Adding her voice through a poem titled Mixed Emotions which explores mental health issues, Chikondi Kanyenda rendered verbally: “I am a bowl of mixed emotions,
Stirred with worries and baked in ovens of panic attacks, my anxiety makes me lose my breath, I look like im losing my head, my head spins at a million miles an hour, weighing up questions and inadequacies, whispering of fears and past failures on the misbalanced scale of my life.“
Through performing arts, the event sought to create an understanding of the nature and importance of mental health, awareness of the prevalence of mental health issues and impact on society, families and individuals and the availability of professional services for those in need.
It also demystified beliefs which give rise to or propagate stigma and discrimination against those suffering from mental health issues plus inspiring key decision makers to initiate policy reforms to address mental health service needs.
Jazz legend Wambali Mkandawire, who provided mentorship to the artists, said mental health is a serious issue that needs concerted efforts.
He said: “It’s intense, it involves trauma, depression and yet we have music, poetry and dance.
“I am happy we are not sitting here warming up the platform for speeches but that the artists are able to communicate the message in their own right.
“So, the artists are here to deliver the messages from the artistic point of view and not here to entertain.”
Minister of Health Khumbize Chiponda, who was the guest of honour, emphasised the importance of realising that mental health affects anyone regardless of class, creed or gender, among other social statuses.
She said: “I had a rude awakening last year when I learnt that a very close member of my family, very educated, was struggling with some mental issues. Everything was going well for her until something happened that trigged her mental state to collapse.

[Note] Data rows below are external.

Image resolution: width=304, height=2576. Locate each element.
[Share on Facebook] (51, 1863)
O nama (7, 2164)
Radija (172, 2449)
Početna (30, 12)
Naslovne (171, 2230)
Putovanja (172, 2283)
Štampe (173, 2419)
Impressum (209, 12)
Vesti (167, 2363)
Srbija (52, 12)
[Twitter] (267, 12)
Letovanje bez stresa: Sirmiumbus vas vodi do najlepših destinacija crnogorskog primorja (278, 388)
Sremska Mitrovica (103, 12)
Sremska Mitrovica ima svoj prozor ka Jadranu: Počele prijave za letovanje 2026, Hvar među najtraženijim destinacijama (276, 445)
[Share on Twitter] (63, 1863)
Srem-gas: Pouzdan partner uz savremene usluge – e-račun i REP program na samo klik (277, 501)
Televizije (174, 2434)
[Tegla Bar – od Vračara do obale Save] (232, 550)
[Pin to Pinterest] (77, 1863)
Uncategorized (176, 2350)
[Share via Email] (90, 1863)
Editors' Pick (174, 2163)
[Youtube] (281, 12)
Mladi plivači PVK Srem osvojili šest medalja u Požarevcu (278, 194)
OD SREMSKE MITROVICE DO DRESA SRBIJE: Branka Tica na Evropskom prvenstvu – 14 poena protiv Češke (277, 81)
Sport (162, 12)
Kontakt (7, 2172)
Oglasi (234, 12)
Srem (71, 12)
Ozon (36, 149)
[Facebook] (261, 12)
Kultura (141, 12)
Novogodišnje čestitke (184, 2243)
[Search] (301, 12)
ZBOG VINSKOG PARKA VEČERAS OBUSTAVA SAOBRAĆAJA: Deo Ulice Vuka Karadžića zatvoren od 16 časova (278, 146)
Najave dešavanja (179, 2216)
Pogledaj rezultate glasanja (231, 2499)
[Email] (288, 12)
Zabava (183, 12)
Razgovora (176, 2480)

“At that point, you have so many questions but no answers. Mental health is for everybody and especially this year due to Covid-19, a lot is happening. Let’s check on each other and let’s keep conversations on mental health alive.”
Breaking the Silence was part of events organised to mark the World Mental health Day commemorations which falls on October 10.
Set up in 2019, House of Basse’iah seeks to promote the development of arts and artists in Malawi. It is running a series of events exploring important themes and issues affecting Malawi. The events provide the artists with opportunity to develop their interpretive and performance skills.